### Text shown
>>
As the death toll from a new strain of bird flu continues to mount in China, U.S. health officials are preparing for the possibility that the disease will strike our shores.
The U.S. Centers for Disease Control and Prevention said it is monitoring the bird flu and plans to start preparing a vaccine in case it is needed.
So far, the new strain of flu known as avian influenza A (H7N9) is only in China and has not yet been found to be capable of being transmitted from person to person.
The H7N9 bird flu strain has caused five deaths out of 14 people infected in China, setting off alarms in Beijing, where officials are mobilizing resources to fight the virus. Hong Kong and Japan also stepped up vigilance, with Japan posting airport warning signs to be on the lookout for people with flu symptoms, and Vietnam banning the import of poultry from China.
Thus far, the World Health Organization has not enacted any travel or trade restrictions thus far, but that organization says it is closely monitoring the situation.
In past global infection scourges – the avian bird flu (H5N1), the swine flu (H1NI), and HIV – made the jump from animals to human-to-human transmission.
Since the swine flu epidemic of 2009, which is estimated to have killed up to 400,000 worldwide, U.S. government health authorities say they are better prepared to fight off any threats from new viruses such as the new avian flu.
Whether the virus will threaten the U.S. is “difficult to answer because we have only a small number of cases so far and the government is investigating them even as we speak,” Tomich told Newsmax Health.
One area of potential concern, though, is that the Chinese flu victims apparently did not have contact with each other, which is an indication that the virus has the potential to spread. However, the virus does appear to respond to flu drugs, such as Tamiflu, Tomich said.
<<
Collected data entries
>>
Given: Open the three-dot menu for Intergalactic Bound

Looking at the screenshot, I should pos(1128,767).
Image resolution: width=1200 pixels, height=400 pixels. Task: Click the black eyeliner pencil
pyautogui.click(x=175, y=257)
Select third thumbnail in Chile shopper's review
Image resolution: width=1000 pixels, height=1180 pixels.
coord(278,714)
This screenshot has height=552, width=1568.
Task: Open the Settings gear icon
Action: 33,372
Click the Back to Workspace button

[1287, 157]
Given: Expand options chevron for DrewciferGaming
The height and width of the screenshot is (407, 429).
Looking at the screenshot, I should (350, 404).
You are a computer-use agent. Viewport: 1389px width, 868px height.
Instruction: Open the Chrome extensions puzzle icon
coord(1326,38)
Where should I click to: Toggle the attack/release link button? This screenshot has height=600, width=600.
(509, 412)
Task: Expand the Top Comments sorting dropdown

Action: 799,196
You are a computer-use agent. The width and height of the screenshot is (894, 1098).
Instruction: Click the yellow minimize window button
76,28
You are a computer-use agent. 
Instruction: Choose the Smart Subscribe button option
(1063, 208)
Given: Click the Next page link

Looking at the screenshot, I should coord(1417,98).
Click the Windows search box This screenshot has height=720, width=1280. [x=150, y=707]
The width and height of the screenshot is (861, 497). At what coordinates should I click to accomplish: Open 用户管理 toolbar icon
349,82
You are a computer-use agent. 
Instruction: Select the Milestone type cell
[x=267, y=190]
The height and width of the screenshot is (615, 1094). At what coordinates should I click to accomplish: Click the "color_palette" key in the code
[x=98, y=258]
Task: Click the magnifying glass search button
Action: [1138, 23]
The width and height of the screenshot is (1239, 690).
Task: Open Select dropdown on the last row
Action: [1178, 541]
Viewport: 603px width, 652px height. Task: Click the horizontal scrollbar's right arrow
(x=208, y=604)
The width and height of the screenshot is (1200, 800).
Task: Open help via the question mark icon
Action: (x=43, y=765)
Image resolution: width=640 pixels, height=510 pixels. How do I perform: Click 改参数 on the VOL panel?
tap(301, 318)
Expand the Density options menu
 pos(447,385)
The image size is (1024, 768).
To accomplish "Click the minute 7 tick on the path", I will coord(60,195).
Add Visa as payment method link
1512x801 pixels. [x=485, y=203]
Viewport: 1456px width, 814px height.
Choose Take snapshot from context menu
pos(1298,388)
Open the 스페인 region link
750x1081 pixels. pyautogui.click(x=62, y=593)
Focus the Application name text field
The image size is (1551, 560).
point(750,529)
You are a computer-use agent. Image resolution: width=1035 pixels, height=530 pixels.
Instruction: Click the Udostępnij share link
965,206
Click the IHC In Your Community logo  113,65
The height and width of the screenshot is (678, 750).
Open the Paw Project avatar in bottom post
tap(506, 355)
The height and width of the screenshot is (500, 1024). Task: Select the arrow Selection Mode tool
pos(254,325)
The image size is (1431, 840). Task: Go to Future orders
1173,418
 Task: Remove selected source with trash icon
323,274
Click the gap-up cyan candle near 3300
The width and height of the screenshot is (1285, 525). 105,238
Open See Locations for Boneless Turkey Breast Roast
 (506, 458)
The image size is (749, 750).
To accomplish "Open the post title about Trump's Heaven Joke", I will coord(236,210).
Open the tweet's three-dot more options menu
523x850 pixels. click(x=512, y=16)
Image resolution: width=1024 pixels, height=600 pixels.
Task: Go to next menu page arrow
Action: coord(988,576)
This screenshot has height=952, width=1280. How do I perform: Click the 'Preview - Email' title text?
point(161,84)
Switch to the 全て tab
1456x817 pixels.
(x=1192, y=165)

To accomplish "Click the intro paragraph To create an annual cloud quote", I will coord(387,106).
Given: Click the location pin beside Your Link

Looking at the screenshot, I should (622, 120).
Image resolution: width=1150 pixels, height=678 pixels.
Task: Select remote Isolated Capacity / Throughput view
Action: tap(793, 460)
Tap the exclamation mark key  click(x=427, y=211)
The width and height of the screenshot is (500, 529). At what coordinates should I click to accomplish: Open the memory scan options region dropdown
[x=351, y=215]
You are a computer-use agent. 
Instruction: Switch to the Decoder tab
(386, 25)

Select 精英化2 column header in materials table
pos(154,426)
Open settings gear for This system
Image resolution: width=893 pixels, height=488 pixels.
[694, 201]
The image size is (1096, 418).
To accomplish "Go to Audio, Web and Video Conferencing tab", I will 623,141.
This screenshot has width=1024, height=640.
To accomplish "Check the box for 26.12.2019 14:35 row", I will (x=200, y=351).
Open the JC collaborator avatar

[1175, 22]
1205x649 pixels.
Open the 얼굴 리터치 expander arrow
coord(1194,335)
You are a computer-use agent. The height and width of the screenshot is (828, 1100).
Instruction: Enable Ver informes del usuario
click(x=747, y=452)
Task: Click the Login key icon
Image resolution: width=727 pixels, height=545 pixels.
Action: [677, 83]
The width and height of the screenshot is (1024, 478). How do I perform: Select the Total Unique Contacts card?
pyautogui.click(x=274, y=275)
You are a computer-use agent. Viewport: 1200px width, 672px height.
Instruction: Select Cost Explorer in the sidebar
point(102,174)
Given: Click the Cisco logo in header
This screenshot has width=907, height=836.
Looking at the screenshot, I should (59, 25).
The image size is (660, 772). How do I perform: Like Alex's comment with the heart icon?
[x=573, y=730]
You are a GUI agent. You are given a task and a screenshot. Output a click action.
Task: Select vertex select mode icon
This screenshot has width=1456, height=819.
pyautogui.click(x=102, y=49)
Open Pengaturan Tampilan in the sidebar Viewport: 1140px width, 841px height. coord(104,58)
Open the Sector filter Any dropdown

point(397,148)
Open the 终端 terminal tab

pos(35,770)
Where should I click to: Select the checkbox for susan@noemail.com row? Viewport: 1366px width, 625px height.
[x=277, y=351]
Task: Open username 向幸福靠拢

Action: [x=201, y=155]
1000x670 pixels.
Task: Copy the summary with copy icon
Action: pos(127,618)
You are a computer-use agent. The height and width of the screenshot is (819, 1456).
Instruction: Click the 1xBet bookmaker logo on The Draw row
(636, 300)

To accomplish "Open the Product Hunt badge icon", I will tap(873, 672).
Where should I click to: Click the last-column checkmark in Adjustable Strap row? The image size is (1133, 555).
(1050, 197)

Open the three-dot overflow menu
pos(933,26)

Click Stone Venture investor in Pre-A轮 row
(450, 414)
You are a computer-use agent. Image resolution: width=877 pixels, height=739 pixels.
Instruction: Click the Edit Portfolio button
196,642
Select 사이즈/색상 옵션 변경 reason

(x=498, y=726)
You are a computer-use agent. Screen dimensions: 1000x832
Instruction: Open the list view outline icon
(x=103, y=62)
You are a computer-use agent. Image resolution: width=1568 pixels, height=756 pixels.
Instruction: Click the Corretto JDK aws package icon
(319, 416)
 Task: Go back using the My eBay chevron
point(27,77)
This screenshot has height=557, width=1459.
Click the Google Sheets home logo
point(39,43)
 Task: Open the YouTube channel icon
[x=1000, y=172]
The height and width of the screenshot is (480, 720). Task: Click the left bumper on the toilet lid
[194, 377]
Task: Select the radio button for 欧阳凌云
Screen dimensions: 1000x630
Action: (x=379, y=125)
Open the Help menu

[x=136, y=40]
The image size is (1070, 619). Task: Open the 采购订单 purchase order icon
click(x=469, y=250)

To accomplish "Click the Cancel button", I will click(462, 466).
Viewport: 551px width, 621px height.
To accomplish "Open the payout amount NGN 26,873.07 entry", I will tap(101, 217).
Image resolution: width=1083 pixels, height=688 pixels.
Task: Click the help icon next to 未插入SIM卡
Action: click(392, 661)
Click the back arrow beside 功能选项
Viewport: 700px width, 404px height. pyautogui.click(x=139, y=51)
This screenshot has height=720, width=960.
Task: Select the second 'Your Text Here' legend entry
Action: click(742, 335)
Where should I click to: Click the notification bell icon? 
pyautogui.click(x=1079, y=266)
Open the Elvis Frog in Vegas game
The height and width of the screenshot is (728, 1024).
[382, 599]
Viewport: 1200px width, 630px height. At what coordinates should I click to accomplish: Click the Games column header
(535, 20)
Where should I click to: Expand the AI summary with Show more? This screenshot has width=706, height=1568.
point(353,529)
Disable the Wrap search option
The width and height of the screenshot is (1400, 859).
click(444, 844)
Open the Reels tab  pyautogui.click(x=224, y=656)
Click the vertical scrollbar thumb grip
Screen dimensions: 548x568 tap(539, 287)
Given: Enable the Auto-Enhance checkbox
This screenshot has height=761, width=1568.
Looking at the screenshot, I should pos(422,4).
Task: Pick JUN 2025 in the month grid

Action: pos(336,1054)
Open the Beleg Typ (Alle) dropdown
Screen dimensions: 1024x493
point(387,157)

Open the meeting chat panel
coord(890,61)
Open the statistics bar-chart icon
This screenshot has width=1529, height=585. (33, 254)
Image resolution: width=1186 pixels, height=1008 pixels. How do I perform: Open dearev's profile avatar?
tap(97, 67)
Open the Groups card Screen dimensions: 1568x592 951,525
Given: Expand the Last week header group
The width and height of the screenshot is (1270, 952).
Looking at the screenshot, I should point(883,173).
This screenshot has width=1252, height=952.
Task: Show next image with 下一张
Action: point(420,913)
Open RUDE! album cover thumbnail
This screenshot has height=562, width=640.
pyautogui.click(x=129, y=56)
<<
### Check your understanding
(1) Rewrite the paragraph of the bird flu article that begins "The H7N9 bird flu strain has caused" as a short bulleted list that keeps its main facts.
(2) Repeat the part of the bird flu article starting at "The H7N9 bird" and ending at "to human-to-human transmission.".

### Results of the tasks
(1)
- H7N9 has killed five of the 14 people infected in China.
- Officials in Beijing are mobilizing resources to fight the virus.
- Hong Kong and Japan have stepped up vigilance, and Japan has posted airport warning signs about people with flu symptoms.
- Vietnam has banned poultry imports from China.

(2)
The H7N9 bird flu strain has caused five deaths out of 14 people infected in China, setting off alarms in Beijing, where officials are mobilizing resources to fight the virus. Hong Kong and Japan also stepped up vigilance, with Japan posting airport warning signs to be on the lookout for people with flu symptoms, and Vietnam banning the import of poultry from China.
Thus far, the World Health Organization has not enacted any travel or trade restrictions thus far, but that organization says it is closely monitoring the situation.
In past global infection scourges – the avian bird flu (H5N1), the swine flu (H1NI), and HIV – made the jump from animals to human-to-human transmission.